Auto Supremo AS/0393/2022
Tribunal Supremo de Justicia Bolivia

Auto Supremo AS/0393/2022

Fecha: 15-Jul-2022

III. FUNDAMENTOS JURÍDICOS DEL FALLO:

1.- El art. 274-I-3 del CPC-2013, que establece: “Expresará, con claridad y precisión, la Ley o leyes infringidas, violadas o aplicadas indebida o erróneamente interpretadas, especificando en qué consiste la infracción, la violación, falsedad o error, ya se trate de recurso de casación en el fondo, en la forma o en ambos. Estas especificaciones deberán hacerse precisamente en el recurso y no fundarse en memoriales anteriores, ni suplirse posteriormente, únicos presupuestos jurídicos, que permitirían a este Tribunal, ingresar a analizar los fundamentos del recurso de casación interpuesto; la exigencia descrita, obedece a que el recurso de casación es una nueva demanda de puro derecho; es decir, que en el recurso, debe identificar en qué medida el Tribunal de alzada, hubiera errado y cómo debe sanearse el error; debe describirse supuestos de violación (referido a la no aplicación de preceptos legales), interpretación errónea (infracción de normas a cuyos preceptos se otorga un sentido equivocado), aplicación indebida (endilgar o subsumir el precepto normativo a un hecho no regulado por aquello).

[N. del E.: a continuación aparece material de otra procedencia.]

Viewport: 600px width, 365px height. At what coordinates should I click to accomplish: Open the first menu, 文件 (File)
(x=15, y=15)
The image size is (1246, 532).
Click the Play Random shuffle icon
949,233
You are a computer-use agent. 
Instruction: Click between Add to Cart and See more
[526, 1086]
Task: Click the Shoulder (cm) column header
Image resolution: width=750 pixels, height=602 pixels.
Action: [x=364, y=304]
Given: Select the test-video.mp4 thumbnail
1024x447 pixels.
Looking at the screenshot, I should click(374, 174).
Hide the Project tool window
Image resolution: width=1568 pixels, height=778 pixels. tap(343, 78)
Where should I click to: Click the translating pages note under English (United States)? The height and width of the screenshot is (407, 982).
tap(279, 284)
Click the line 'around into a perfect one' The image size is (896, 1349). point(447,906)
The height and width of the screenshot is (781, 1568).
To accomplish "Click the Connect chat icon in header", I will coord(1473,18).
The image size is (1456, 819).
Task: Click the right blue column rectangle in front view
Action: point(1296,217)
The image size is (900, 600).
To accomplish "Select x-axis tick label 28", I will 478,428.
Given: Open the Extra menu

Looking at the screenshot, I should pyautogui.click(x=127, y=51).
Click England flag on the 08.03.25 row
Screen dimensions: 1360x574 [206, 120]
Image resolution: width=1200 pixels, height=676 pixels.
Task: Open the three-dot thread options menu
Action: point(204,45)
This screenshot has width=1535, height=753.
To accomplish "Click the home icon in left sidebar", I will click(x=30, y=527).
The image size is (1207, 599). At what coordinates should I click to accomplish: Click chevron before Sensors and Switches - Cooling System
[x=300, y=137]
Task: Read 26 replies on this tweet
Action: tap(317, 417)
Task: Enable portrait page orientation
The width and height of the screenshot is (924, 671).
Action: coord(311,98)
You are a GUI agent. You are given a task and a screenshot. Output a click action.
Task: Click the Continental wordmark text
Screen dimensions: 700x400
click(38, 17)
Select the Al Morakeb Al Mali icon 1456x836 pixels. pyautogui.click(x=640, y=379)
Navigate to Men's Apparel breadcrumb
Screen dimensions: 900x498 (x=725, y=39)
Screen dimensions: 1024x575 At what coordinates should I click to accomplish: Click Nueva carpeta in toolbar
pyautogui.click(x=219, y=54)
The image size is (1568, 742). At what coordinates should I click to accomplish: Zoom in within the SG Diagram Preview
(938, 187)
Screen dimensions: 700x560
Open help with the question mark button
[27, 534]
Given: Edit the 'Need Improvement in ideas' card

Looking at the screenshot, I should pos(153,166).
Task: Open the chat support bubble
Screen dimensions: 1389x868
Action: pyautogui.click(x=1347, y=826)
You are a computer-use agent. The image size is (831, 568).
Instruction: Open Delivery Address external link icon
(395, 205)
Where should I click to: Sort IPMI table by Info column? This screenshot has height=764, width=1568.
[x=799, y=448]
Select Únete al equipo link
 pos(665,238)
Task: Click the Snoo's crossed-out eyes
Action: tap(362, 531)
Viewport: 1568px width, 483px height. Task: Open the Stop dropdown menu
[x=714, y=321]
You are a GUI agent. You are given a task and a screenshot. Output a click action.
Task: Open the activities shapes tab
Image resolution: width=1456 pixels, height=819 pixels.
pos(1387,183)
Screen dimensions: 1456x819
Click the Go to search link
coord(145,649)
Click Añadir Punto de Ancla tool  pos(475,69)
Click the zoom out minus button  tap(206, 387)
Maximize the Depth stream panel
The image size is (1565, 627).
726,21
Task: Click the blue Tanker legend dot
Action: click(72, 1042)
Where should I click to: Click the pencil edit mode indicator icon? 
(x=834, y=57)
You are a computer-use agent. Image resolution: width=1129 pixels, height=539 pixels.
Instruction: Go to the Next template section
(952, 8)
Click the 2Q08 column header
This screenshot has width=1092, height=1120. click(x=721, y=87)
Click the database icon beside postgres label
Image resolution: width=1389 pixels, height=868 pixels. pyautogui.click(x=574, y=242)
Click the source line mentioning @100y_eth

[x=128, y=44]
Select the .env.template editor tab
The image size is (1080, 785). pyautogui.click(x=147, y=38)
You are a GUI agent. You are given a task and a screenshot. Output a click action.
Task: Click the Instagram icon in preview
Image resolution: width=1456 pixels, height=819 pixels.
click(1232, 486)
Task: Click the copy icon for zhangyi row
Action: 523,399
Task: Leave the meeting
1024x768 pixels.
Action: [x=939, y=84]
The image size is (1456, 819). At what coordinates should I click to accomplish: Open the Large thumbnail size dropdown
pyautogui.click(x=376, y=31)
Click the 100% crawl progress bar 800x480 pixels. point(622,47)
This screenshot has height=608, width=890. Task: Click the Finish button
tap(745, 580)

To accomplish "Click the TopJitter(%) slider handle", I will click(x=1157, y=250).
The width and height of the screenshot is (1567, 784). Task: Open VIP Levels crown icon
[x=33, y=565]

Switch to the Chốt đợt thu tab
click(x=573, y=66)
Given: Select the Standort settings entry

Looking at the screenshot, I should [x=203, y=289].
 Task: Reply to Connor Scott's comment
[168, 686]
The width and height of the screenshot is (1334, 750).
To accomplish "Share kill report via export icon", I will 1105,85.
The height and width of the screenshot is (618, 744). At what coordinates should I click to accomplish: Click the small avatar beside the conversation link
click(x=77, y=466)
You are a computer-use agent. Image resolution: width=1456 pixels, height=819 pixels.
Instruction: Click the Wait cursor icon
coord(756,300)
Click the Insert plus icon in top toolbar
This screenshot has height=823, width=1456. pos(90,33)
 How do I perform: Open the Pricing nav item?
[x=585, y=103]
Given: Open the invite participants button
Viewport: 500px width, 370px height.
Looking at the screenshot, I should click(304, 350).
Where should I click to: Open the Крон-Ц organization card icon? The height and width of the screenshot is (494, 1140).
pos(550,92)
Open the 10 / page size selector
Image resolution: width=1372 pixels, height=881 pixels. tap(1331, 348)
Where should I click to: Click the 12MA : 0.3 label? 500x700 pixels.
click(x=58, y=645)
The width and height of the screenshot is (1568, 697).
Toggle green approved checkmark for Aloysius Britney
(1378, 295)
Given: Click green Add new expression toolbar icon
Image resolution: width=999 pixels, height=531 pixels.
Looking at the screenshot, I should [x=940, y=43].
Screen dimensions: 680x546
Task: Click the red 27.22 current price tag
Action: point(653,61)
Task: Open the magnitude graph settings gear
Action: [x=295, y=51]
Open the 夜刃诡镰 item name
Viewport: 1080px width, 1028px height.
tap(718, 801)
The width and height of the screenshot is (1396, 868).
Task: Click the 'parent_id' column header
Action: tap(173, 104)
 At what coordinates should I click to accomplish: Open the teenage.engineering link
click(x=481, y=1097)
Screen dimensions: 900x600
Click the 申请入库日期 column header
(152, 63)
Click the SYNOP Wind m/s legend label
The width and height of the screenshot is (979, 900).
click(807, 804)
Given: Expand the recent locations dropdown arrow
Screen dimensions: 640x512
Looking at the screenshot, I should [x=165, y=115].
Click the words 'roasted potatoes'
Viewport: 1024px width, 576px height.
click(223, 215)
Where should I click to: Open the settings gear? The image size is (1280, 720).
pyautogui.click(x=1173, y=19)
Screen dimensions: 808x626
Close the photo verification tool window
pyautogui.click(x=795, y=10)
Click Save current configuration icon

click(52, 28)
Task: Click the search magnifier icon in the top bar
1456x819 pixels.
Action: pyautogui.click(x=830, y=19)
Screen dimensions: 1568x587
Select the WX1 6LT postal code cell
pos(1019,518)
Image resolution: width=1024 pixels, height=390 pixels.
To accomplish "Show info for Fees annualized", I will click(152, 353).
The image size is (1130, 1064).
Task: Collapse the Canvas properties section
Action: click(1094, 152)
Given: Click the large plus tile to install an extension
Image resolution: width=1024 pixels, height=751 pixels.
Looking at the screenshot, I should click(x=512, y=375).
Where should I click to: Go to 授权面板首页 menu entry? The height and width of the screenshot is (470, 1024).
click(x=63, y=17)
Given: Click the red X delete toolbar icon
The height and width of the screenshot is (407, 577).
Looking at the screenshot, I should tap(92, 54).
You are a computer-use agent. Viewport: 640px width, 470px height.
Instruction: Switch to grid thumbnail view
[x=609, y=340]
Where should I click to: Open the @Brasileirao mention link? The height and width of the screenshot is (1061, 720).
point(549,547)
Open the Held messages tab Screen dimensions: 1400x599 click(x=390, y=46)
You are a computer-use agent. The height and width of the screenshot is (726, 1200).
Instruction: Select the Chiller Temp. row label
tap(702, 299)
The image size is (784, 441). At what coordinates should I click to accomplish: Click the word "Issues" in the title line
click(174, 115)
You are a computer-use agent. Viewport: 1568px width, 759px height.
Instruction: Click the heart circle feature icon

En este punto, la CNS señaló que, no se hubiese realizado por parte del Tribunal de apelación una adecuada valoración y menos se consideró el promedio de los últimos tres meses, que hubiese sido calculado y realizado a fs. 148 vta., que corresponde al segundo periodo laboral; empero, de la revisión de antecedentes se tiene que a fs. 148, se encuentra la última hoja de un Testimonio de otorgamiento de poder; no existe ningún cálculo del sueldo promedio indemnizable, al que refiere la entidad de salud recurrente; por otro lado, se sostiene en la acusación del recurso, que este cálculo -que equivocadamente señala a otras fojas- fue establecido conforme al art. 11 del DS N° 1592 de 19 de abril de 1949, concordante con el art. 19 de la LGT; sin mayor contexto, sin señalar alguna pretensión o cual el error del Tribunal de apelación.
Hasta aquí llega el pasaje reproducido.